WHAT YOU ARE ASKED TO DO:
Copy each line of the data below in which the word "dialog" can be found.

Recorded data:
--------------------------------------------------
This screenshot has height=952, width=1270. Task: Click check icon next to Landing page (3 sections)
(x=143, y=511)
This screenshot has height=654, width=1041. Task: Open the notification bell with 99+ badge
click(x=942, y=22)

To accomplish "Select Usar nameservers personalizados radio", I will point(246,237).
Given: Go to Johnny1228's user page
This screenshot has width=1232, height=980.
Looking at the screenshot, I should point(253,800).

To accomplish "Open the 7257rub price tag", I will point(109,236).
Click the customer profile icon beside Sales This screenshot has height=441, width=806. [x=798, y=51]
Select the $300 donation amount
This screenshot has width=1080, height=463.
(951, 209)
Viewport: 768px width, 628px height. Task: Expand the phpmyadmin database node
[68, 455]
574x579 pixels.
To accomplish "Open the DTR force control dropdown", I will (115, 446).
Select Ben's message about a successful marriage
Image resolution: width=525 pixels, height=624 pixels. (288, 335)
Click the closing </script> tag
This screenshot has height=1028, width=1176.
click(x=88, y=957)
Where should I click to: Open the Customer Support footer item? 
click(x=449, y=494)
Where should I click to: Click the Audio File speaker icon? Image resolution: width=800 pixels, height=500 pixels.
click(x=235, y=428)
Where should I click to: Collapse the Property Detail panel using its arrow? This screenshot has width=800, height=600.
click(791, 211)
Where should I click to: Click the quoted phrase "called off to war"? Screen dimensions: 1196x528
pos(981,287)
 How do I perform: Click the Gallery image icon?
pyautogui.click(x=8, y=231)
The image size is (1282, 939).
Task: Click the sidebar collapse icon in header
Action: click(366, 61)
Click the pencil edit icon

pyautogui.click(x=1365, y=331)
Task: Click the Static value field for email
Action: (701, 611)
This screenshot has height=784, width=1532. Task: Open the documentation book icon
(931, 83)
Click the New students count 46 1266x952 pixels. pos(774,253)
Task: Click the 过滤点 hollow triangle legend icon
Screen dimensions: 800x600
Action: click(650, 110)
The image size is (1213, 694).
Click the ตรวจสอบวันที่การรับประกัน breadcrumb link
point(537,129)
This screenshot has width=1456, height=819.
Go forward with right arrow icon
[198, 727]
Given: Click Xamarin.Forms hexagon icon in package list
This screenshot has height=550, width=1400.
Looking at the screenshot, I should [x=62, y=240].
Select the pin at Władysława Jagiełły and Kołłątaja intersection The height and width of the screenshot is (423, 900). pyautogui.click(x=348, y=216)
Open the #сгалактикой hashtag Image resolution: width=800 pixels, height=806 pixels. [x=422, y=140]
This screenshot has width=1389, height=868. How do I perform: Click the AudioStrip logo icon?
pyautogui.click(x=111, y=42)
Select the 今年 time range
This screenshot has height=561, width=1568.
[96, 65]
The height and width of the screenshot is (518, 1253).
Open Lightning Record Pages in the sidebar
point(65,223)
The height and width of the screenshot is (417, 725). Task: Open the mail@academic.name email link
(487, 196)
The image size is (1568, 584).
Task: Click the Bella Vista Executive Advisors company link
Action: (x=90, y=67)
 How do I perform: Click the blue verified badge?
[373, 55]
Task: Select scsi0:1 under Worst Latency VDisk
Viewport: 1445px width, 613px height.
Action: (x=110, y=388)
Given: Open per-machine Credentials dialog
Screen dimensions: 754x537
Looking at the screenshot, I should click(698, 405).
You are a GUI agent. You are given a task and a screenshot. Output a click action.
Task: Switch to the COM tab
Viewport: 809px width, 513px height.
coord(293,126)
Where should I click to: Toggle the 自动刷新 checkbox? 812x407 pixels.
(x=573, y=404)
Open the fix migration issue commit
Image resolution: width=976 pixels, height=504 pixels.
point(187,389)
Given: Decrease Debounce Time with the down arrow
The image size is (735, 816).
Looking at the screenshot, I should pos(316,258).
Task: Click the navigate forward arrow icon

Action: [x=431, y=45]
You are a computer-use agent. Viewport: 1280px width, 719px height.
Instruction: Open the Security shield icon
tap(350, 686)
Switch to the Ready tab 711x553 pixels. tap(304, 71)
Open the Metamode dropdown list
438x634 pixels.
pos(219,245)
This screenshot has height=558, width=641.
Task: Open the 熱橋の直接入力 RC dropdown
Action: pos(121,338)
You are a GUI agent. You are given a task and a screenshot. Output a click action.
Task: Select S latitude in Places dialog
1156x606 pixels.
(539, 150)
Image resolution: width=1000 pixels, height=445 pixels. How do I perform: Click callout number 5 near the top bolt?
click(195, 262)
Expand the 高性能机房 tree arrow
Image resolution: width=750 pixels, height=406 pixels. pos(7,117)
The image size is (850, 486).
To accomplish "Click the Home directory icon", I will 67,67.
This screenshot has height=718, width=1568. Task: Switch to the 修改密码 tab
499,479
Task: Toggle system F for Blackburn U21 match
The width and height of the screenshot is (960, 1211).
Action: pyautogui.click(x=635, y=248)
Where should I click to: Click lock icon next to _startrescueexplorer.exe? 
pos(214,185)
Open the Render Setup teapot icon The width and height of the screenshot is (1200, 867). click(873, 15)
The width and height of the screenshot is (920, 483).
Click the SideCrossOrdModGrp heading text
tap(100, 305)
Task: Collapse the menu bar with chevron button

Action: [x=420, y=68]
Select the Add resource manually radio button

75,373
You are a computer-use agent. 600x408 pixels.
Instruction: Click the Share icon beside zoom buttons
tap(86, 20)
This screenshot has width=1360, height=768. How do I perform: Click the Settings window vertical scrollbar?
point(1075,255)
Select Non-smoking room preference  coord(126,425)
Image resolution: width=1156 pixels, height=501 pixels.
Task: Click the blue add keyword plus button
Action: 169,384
--------------------------------------------------
SOLVED PROBLEM:
Given: Open per-machine Credentials dialog
Task: Select S latitude in Places dialog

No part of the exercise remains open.